London – AFP
After Barbados, which will become, on Tuesday, a republic, experts expect that other kingdoms will follow the example of this island located in the Caribbean Sea to be liberated from the British crown, noting that “a trend that will inevitably continue.”
In 1997, Prince Charles, heir to the British throne, recited in Hong Kong a message from his mother, Queen Elizabeth II, during a ceremony on a rainy day that finally witnessed the handover of this former British colony to China, after more than 150 years. After 24 years, the 73-year-old emir will be present, during a new transfer of sovereignty. Barbados, a small Caribbean nation that gained independence in 1966, held its first presidential election in October, 13 months after declaring its constitutional separation from the British crown.
And Prince Charles will confirm in his speech, based on what his office revealed, “As your constitutional status has changed, it has been important to me to join you in reaffirming things that do not change, such as the partnership between Barbados and Britain as vital members of the Commonwealth.”
Charles risks inheriting a British monarchy whose global reach will diminish; Experts believe that several kingdoms may follow Barbados. The transformation this country has brought about is in fact a “natural progression” following a trend that began shortly after the Queen took the throne in 1952, said Joe Little, editor of Majesty Magazine.
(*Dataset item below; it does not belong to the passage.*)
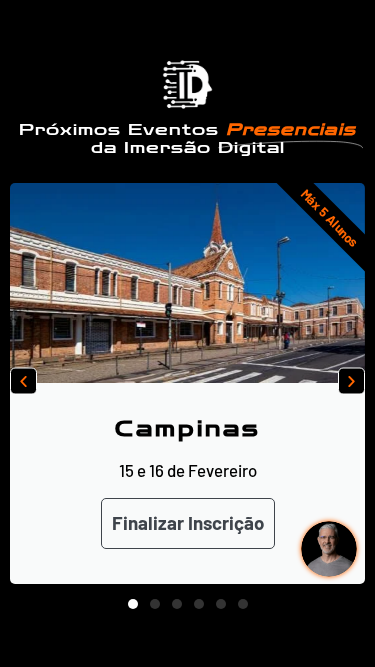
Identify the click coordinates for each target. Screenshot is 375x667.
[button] (23, 380)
The expert explained: This trend will inevitably continue. Not necessarily under the current government, but under the next government and its pace is likely to accelerate.
In 1947, five years before Queen Elizabeth II ascended the British throne, the United Kingdom witnessed the transformation of India, once considered the “jewel in the crown,” into an independent republic. After her accession to the throne in 1952, independence movements swept many of the former British colonies, which severed relations with the Crown, especially because of the bloody invasion and the slave trade. But some colonies remained loyal to the crown.
Barbados, with a population of 300,000, followed the example of Fiji (1987) and Mauritius (1992), which became republics after Guyana (1970), Trinidad and Tobago (1976) and Dominica (1978).
Hilary Pickles, a professor of history in Barbados, said the celebration, which falls on the eve of the country’s 55th anniversary of independence, would be a “historic moment.” She added that for countries and other countries that were colonized, this would be a symbol of liberation from “the tyranny of imperial and colonial power”, in addition to the “brutal legacy” of slavery.
Queen Elizabeth II is the most popular of the royal family and, for many, embodies the country’s last living connection to its imperial past. Experts fear the transition to republics will become more pressing for many of the remaining kingdoms when Prince Charles ascends the throne. Therefore, Little sees it very likely that Australia, or Canada, will choose a local president for the country.
In 1999, Australians voted in a referendum to decide whether their country should become a republic with a locally elected president or remain under British sovereignty, but the proposal was ultimately not accepted. Graham Smith of the British anti-monarchy group “Republic” sees Barbados’ example as “useful”; Because it shows that liberation from ownership can easily be achieved. He expected that “this will have a significant impact”, as happened in Jamaica.
In the United Kingdom, there is little support for ending the monarchy among the older generations (only 13 percent of those aged 65 and over) in becoming a republic, according to a May survey by YouGov.
On the other hand, 41 percent of those aged between 18 and 24 support the election of a president. Smith believed that this was explained by the high awareness of the youth of the anti-colonial struggle and racism.